SUPPLIED INFORMATION below:
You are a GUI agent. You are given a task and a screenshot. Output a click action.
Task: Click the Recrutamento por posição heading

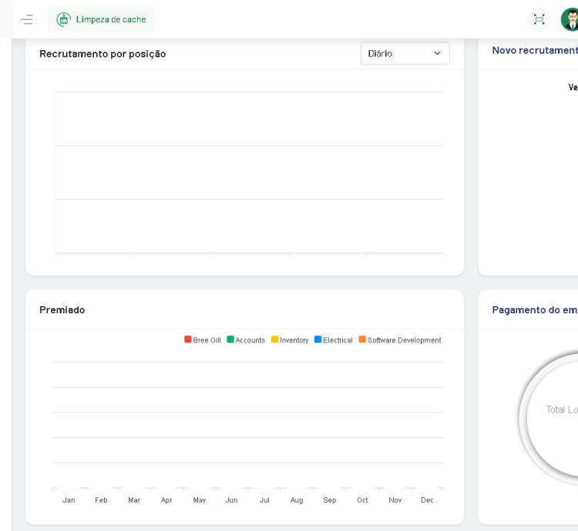(102, 54)
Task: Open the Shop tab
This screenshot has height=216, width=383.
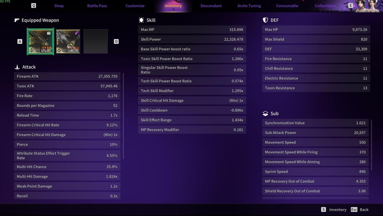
End of SUPPLIED INFORMATION.
EXERCISE BRIEF: Your copy should match the records above exactly, except that it contains no pictures.

PROBLEM SOLUTION:
You are a GUI agent. You are given a task and a screenshot. Output a click action.
Task: Click the Recrutamento por posição heading

(102, 54)
Task: Open the Shop tab
This screenshot has height=216, width=383.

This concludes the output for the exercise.